### Exercise brief
Below are records; reproduce exactly the lines from the first through the one containing "Task: Switch to 6. Capacité tab".

### Records supplied
╔══

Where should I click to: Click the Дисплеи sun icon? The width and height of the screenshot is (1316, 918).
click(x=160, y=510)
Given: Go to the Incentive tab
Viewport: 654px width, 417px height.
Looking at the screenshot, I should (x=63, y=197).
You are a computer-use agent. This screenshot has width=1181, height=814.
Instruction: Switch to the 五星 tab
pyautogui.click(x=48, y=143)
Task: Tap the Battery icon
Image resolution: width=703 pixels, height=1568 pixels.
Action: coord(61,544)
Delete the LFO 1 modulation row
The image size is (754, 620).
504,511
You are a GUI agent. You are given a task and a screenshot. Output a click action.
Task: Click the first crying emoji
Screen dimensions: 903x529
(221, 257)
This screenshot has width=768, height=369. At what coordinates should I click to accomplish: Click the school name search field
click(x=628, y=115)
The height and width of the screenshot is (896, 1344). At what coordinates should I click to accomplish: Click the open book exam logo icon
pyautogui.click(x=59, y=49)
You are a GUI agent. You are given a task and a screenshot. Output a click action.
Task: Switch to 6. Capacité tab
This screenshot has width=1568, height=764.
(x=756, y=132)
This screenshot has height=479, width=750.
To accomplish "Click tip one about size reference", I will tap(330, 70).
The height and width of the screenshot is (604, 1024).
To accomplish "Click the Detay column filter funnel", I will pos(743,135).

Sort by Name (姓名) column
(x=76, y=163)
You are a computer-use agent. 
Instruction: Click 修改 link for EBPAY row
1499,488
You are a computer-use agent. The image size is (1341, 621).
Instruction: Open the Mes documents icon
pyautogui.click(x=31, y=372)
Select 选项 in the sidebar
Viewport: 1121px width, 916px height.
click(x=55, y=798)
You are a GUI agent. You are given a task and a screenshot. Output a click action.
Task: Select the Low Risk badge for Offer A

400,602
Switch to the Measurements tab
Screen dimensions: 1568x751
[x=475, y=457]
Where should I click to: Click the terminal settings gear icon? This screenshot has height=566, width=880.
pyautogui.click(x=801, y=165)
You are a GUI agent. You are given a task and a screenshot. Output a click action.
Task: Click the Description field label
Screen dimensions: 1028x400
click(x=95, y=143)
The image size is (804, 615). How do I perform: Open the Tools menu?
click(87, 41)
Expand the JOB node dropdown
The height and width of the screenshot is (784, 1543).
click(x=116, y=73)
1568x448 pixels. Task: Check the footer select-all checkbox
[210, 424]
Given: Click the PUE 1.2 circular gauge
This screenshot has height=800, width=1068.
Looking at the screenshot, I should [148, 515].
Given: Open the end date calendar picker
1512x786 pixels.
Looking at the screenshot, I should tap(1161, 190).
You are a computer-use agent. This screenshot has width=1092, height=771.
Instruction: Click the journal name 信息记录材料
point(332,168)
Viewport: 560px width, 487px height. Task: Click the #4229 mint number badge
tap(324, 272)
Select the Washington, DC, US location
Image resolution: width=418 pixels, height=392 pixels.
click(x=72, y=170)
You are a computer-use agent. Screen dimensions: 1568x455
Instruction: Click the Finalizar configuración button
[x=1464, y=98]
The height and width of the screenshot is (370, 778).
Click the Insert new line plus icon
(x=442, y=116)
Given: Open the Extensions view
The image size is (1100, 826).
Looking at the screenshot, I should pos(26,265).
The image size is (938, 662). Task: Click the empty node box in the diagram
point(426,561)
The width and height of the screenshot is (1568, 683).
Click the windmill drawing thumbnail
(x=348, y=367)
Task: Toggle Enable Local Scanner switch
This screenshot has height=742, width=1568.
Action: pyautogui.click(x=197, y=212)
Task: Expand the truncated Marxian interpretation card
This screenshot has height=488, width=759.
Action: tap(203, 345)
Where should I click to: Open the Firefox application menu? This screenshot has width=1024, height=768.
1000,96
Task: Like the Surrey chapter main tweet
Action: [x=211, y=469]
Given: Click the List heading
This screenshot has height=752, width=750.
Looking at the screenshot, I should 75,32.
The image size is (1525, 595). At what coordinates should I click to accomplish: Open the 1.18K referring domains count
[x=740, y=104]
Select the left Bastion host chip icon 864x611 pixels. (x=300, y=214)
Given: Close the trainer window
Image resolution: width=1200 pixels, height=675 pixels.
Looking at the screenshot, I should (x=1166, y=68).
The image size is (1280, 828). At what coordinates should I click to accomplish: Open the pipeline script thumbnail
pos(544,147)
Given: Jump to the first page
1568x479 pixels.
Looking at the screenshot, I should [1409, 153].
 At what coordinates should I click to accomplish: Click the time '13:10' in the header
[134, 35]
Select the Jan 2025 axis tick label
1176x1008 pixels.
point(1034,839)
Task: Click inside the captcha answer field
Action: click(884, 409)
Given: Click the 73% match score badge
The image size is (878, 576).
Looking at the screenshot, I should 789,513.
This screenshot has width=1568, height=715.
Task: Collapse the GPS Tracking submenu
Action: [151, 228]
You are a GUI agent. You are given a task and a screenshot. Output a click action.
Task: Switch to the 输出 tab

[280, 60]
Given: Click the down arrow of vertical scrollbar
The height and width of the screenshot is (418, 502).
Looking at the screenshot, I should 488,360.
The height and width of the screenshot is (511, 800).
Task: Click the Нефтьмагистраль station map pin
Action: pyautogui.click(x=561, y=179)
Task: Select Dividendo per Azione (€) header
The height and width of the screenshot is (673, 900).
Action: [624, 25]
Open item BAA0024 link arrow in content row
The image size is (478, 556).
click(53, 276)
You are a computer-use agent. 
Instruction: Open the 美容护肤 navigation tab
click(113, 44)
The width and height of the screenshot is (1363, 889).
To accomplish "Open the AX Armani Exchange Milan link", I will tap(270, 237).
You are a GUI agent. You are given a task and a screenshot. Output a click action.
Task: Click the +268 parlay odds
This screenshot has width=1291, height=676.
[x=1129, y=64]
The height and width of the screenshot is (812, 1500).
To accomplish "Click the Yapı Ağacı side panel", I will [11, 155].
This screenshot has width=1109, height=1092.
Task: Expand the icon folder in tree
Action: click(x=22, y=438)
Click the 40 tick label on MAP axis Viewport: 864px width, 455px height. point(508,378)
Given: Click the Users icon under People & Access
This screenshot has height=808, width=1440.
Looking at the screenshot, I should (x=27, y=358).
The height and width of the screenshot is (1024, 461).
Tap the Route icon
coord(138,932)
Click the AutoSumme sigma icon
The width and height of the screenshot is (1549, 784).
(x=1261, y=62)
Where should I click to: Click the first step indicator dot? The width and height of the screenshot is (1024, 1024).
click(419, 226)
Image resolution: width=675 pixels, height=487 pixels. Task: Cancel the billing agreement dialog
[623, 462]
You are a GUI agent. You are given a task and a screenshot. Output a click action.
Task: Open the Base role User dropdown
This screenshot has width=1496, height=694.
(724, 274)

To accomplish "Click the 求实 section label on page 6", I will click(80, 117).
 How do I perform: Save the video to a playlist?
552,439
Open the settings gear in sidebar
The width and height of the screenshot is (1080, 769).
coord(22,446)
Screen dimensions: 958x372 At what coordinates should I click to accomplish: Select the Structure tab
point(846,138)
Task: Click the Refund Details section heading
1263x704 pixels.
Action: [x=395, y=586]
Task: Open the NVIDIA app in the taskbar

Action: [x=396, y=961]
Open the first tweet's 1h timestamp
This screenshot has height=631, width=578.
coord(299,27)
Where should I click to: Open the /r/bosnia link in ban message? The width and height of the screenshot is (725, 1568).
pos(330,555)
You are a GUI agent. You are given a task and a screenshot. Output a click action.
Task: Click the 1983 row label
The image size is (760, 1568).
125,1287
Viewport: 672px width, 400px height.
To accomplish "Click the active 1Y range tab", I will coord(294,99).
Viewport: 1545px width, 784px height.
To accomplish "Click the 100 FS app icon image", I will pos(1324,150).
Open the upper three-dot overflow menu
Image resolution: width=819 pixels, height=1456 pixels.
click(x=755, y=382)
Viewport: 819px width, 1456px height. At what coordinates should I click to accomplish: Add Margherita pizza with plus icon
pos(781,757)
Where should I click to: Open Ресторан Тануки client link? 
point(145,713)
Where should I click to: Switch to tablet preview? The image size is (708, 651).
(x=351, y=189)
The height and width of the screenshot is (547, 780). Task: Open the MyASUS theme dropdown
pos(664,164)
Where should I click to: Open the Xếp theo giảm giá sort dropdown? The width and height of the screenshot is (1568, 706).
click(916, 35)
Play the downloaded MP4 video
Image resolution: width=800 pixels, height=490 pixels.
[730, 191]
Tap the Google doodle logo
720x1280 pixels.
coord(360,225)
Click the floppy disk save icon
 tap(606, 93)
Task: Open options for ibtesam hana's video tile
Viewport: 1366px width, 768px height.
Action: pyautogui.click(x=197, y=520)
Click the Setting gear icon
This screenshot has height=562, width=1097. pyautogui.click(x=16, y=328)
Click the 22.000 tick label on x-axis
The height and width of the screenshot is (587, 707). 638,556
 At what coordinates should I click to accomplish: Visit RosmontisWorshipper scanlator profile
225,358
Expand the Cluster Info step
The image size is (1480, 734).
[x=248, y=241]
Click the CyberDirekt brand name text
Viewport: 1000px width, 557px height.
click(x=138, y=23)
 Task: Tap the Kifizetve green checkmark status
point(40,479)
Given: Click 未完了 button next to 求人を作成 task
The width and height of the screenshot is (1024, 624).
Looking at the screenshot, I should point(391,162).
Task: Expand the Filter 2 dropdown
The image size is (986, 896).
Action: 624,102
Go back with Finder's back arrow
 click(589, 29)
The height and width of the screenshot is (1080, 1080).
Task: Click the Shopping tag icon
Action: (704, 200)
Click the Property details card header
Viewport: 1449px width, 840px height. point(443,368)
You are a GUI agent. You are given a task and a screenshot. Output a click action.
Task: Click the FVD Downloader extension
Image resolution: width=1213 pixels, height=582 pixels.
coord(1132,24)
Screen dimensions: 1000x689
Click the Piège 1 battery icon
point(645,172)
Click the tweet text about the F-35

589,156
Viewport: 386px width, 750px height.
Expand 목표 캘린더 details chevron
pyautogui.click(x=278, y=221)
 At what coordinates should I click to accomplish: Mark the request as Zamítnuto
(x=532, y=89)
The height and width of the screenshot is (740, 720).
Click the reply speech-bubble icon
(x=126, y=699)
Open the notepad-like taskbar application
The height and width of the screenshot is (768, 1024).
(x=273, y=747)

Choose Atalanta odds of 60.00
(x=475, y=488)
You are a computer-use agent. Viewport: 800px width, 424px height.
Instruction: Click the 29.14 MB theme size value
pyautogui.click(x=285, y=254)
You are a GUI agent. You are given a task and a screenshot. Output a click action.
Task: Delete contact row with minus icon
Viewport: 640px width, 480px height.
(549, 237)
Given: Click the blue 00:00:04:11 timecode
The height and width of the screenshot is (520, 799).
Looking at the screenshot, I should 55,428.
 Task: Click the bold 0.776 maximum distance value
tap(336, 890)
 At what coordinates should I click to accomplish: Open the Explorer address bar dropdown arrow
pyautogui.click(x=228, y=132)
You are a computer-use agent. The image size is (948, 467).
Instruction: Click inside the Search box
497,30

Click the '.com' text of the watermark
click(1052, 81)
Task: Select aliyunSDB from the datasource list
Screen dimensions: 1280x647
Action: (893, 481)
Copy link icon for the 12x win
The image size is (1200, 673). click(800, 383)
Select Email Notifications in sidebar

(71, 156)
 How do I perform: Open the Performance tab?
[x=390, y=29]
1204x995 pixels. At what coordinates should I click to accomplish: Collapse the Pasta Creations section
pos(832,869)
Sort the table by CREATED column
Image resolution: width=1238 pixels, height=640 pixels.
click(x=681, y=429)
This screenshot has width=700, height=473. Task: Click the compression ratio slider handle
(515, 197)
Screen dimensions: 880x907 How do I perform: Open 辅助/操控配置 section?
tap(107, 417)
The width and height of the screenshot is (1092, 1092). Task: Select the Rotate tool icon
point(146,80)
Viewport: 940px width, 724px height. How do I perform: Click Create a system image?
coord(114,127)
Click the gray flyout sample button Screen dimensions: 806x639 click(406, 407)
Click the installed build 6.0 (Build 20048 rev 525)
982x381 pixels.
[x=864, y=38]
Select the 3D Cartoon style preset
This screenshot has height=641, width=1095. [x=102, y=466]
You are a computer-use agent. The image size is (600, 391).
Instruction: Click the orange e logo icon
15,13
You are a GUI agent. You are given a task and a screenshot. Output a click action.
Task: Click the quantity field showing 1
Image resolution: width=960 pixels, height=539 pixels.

╚══

### Answer below
Where should I click to: Click the Дисплеи sun icon? The width and height of the screenshot is (1316, 918).
click(x=160, y=510)
Given: Go to the Incentive tab
Viewport: 654px width, 417px height.
Looking at the screenshot, I should (x=63, y=197).
You are a computer-use agent. This screenshot has width=1181, height=814.
Instruction: Switch to the 五星 tab
pyautogui.click(x=48, y=143)
Task: Tap the Battery icon
Image resolution: width=703 pixels, height=1568 pixels.
Action: coord(61,544)
Delete the LFO 1 modulation row
The image size is (754, 620).
504,511
You are a GUI agent. You are given a task and a screenshot. Output a click action.
Task: Click the first crying emoji
Screen dimensions: 903x529
(221, 257)
This screenshot has width=768, height=369. At what coordinates should I click to accomplish: Click the school name search field
click(x=628, y=115)
The height and width of the screenshot is (896, 1344). At what coordinates should I click to accomplish: Click the open book exam logo icon
pyautogui.click(x=59, y=49)
You are a GUI agent. You are given a task and a screenshot. Output a click action.
Task: Switch to 6. Capacité tab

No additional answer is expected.